Learning: The creation of a thought process that may include but is not limited to language.
So I find that retroactively (resting on the definition of education) Im defining language as
notation, that is, the ability to assign meaning to a symbol in a contingent manner (i.e. in a way
such that the symbol did not necessarily imply its meaning)
But then, is this a sufficient (or even accurate) notion of language? There is another problem; I fall
again into a distinction between language (representation, the symbolic, etc) and an undefined
counterpart that can only be referred to negatively (that which isn't representation, the symbolic).
A key passage here would be the part, in Ideology and Ideological State Apparatuses where
Althusser ponders about whether or not Ideology has a history, in this sense:
If Ideology has an Omni-historic nature, a nature beyond class struggle and social formations, then
the ideological deadlock is a constitutive one for human thought.
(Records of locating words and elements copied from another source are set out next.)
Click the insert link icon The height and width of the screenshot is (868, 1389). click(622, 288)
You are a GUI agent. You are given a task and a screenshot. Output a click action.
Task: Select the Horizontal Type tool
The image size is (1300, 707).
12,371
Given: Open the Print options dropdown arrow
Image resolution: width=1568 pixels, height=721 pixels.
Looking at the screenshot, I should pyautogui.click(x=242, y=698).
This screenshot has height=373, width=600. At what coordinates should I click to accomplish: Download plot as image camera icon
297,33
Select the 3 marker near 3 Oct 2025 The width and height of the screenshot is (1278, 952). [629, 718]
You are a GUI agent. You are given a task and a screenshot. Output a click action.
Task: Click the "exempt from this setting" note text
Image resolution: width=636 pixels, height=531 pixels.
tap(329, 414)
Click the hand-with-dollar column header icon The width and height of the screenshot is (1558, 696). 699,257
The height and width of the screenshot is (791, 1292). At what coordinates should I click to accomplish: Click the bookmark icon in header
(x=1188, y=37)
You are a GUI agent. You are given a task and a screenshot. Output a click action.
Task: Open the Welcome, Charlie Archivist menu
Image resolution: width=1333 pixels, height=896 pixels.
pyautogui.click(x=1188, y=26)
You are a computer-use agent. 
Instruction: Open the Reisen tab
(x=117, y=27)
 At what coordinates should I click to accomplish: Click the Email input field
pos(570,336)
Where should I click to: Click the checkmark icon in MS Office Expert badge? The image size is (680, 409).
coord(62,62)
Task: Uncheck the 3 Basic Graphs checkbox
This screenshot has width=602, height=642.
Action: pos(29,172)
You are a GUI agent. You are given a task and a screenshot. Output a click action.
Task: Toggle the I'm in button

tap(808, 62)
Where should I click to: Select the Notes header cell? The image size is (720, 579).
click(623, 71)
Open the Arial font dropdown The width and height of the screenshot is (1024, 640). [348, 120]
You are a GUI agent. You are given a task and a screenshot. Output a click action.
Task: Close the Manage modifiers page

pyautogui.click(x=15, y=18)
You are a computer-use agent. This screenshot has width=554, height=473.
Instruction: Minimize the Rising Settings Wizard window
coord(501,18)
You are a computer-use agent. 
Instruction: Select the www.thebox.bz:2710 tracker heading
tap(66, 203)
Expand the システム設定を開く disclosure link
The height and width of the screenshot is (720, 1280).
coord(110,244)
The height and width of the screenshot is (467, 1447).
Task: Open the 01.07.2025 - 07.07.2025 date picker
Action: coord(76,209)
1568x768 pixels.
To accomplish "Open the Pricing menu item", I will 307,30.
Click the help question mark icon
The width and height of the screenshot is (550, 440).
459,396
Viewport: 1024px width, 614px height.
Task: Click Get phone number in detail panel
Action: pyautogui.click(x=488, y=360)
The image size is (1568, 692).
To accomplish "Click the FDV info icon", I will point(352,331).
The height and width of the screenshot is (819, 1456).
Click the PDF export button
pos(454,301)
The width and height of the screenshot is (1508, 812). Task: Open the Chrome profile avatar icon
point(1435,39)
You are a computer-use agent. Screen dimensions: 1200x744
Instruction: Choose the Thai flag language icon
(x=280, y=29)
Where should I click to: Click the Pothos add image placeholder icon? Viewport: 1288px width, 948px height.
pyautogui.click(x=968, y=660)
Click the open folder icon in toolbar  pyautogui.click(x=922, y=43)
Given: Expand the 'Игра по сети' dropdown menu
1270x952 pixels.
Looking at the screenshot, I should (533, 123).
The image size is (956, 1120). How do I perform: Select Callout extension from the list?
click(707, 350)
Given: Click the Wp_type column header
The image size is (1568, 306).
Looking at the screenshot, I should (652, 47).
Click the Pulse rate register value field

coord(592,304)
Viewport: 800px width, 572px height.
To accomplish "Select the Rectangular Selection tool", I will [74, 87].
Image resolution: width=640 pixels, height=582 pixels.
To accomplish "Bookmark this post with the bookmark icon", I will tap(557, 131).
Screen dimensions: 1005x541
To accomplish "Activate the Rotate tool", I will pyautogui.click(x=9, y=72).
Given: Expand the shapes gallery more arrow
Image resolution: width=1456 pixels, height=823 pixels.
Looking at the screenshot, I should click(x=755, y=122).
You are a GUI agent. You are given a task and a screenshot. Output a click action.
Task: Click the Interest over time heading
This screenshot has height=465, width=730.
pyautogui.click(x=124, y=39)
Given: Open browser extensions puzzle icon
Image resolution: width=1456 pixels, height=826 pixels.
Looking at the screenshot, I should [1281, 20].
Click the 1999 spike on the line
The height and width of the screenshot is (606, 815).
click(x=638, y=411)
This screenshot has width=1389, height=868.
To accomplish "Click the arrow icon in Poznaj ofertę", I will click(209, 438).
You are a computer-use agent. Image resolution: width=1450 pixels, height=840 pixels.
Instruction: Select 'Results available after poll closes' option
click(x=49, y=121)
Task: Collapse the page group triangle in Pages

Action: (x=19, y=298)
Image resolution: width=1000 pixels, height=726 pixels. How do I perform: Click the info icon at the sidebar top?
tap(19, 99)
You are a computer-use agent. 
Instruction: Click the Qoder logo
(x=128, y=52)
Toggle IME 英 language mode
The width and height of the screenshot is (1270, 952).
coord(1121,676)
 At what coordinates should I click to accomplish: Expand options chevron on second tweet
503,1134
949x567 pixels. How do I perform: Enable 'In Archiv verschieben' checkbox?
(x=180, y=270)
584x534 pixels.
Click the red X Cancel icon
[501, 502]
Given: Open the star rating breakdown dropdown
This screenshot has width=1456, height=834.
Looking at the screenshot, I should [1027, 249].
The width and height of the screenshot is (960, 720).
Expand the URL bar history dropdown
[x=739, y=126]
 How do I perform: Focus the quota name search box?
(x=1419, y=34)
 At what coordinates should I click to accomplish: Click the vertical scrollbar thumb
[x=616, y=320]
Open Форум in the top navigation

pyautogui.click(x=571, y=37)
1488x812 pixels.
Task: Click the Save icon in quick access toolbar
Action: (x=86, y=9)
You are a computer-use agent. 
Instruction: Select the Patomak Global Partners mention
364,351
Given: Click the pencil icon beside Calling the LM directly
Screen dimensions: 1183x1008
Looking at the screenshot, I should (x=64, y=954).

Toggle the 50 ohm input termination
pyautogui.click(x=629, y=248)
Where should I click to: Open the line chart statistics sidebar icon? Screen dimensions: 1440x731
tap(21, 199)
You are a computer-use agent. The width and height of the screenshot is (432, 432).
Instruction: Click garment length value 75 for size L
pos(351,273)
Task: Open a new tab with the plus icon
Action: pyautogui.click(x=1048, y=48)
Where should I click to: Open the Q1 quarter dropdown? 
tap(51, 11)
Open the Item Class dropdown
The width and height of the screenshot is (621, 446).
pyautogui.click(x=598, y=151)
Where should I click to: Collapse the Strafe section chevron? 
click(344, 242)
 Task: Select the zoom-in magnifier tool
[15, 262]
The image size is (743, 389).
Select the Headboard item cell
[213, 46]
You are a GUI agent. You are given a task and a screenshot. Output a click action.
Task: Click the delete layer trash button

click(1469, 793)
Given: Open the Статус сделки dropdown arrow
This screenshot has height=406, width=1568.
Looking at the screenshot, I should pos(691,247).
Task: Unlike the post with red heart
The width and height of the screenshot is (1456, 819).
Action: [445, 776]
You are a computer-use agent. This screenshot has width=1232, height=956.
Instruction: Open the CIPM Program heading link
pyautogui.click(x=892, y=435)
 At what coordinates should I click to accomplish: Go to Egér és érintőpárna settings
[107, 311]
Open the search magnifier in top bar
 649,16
Then we can situate the trap
of education as the inevitable recreation of ideology beyond the historicity of its current
incarnation (for example with regards to an emancipatory project of education, such as this one).
Ideology is eternal in the sense that we must always enunciate in an ideological manner (in a
manner which implicates a submission of learning to education).
Forgive me if this is just a linguistic trick, but I wonder:
If all this is the attempt to "educate learning", i.e. the attempt to create a formal notation that
would direct the creation of thought processes, is it possible to "learn education" i.e. to apprehend
in a cognitively complex manner the mechanism through which a complex thought process is
reduced into a notation and a content? Is this what philosophy is (could be)?